Based on my past experience with a Rumblefish of my own, I know that much of that perceived weight comes from the wheels and tires. Going tubeless on the stock wheels, or upgrading to lighter wheels and tires should be an upgrade at the top of any Rumblefish rider’s list. I understand why Trek sells them with tubes–it’s undoubtedly hard to keep tubeless tired bikes ‘happy’ sitting in boxes or on shelves. But the tubed setup with moderately heavy tires makes this bike feel slower than it really is. And I know that the bike feels much more sprightly with more athletic shoes.
That’s it. Those are the only complaints. The Rockshox dropper post worked admirably, and I really liked having it. I used it quite a bit. The two weaknesses that I’m whining about are pretty simple. Relative to the 3×10 drivetrain, you can either drop a chainring and add a bashguard, as I did on my Rumblefish, or you can convert to an alternative drivetrain. Relative to weight, you can do a lot to address perceived weight with some simple solutions relating to the tires (ranging from just going tubeless up to going with different hoops altogether).
The Rumblefish is a 5″ travel all mountain 29er trail bike that feels at home in a wide array of conditions.

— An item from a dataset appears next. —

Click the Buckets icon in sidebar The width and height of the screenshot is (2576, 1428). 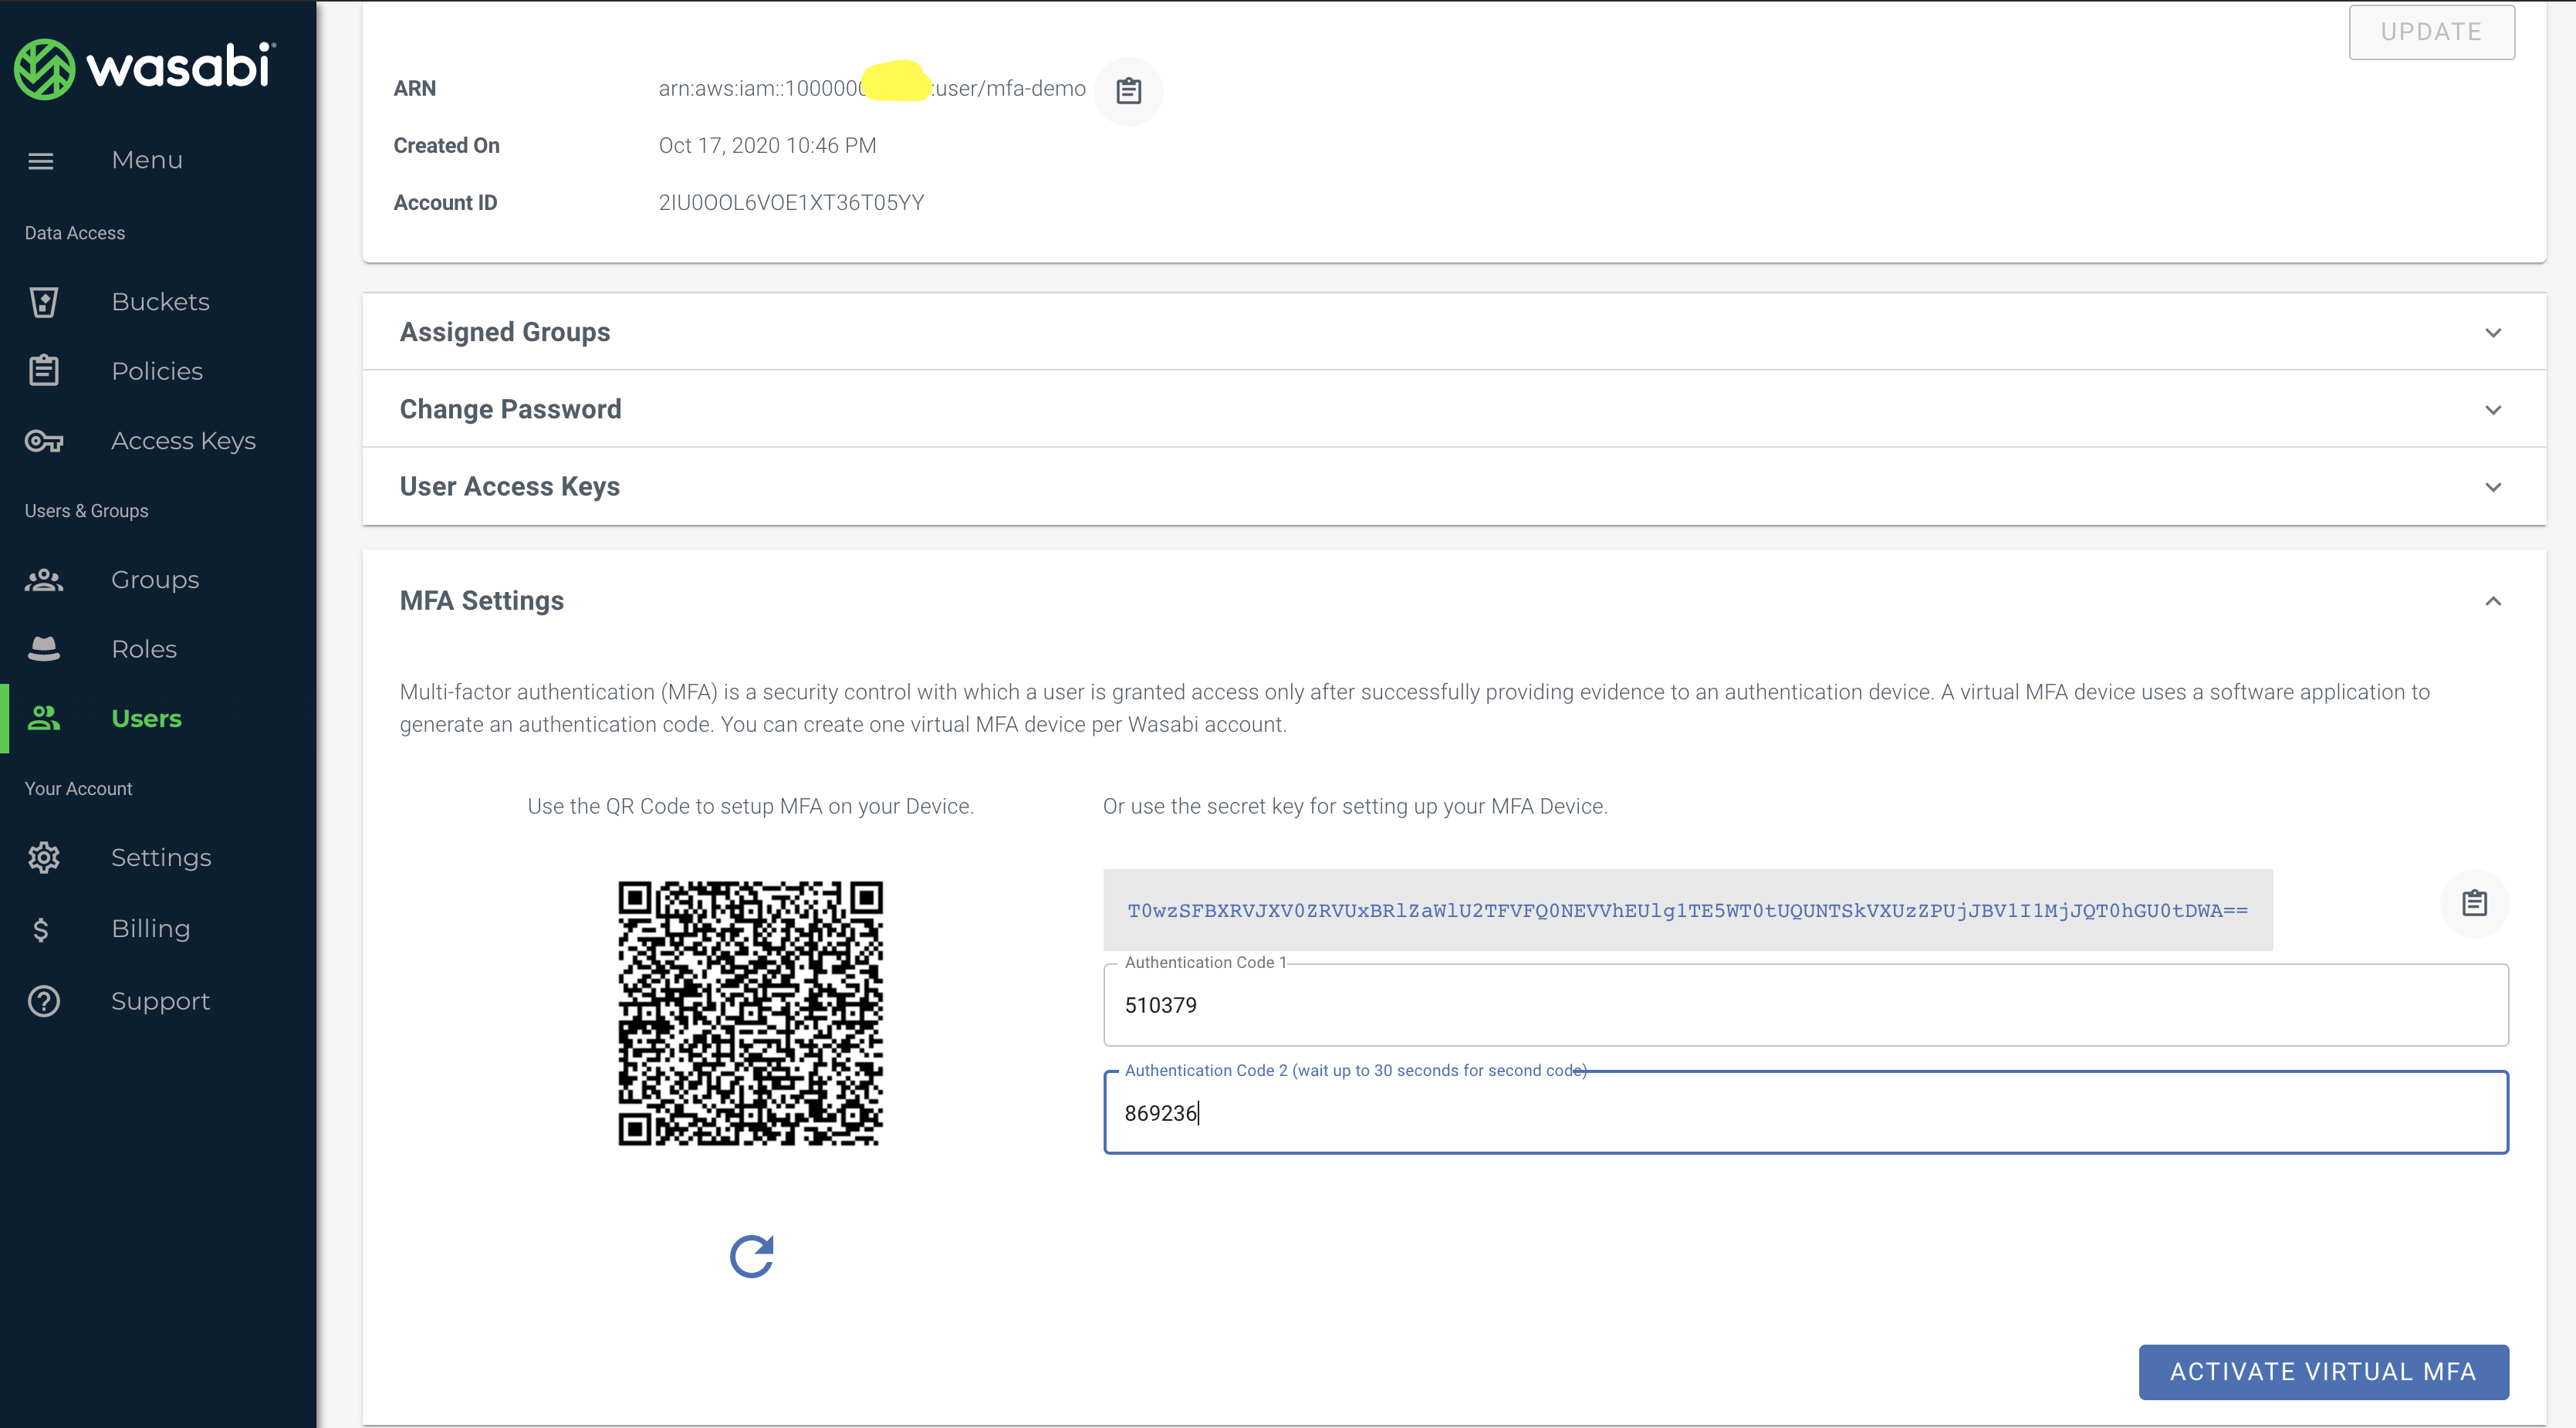[44, 301]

The component spec is well-thought out (save for 3×10), and functions admirably. The geometry is spot-on. The addition of CTD to the bike really changed its character–you get 3 bikes in one: a rigid 29er with a huge gear range for climbing, an trail 29er with progressive travel for ‘heavy XC’ or all mountain use, and a bottomless travel trail-ripper for shredding the downhill.